From: Ben A. <bax...@co...> - 2008-07-25 15:09:01
|
I have noticed 2 bugs having to do with NaN handling in the scatter() function. And one other bug that seems to be in numpy. 1. The min and max for the axes are not computed properly when there are NaNs in the data. Example: import pylab as pl import numpy as np x = np.asarray([0, 1, 2, 3, None, 5, 6, 7, 8, 9], float) y = np.asarray([0, None, 2, 3, 4, 5, 6, 7, 8, 9], float) ax = pl.subplot(111) ax.scatter(x, y) pl.show() The points with NaN values are left out of the plot as expected, but you will see that everything before the NaN is ignored when computing the axis ranges. (The X axis goes from 4 to 10, cutting off some data, when it should be from -1 to 10. The Y axis goes from 1 to 10 when it should be also be from -1 to 10.) This is rather annoying since these simple calls fix the issue: ax.set_xlim(min(x), max(y)) ax.set_ylim(min(y), max(y)) 2. We see the same behavior for the 'c' axis. Example: import pylab as pl import numpy as np x = np.asarray([0, 1, 2, 3, 4, 5, 6, 7, 8, 9], float) y = np.asarray([0, 1, 2, 3, 4, 5, 6, 7, 8, 9], float) z = np.asarray([0, 1, 2, 3, 4, 5, None, 7, 8, 9], float) ax = pl.subplot(111) ax.scatter(x, y, c=z) pl.show() We see that everything before point 7 has zero color. And we can bandaid fix it by adding: ax.scatter(x, y, c=z, vmin=min(z), vmax=max(z)) Then only the one NaN point has zero color. 3. Both of the above mentioned bandaid fixes suffer from some bug (I think in numpy).
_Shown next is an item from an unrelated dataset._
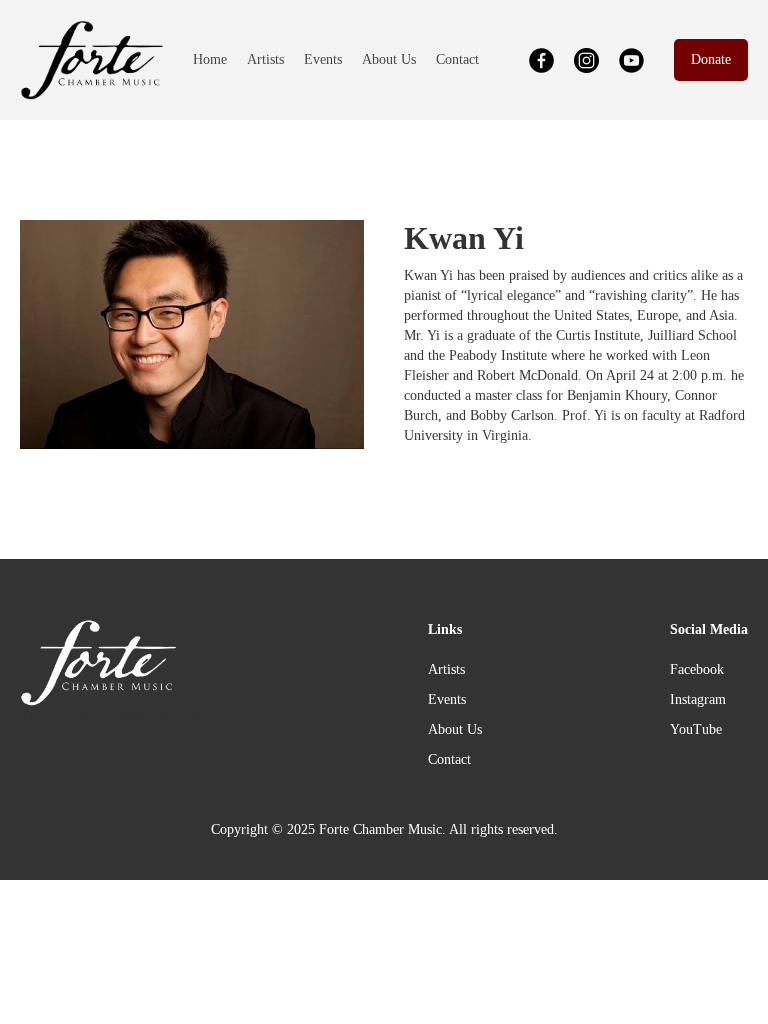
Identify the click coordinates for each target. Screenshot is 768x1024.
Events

Where the min() and max() of a numpy array where the first value is NaN, bugs out: x = np.asarray([None, 1, 2, 3, 4, 5, 6, 7, 8, 9], float) y = np.asarray([0, 1, 2, 3, 4, 5, 6, 7, 8, None], float) z = np.asarray([0, 1, 2, 3, 4, 5, None, 7, 8, 9], float) print min(x), max(x) #prints 1.#QNAN 1.#QNAN print min(y), max(y) #prints 0.0 8.0 print min(z), max(z) #pritns 0.0 9.0 FYI, I am using MatPlotLib version 0.91.4 and NumPy 1.1.0 on windows and Debian Linux. Thanks, -Ben |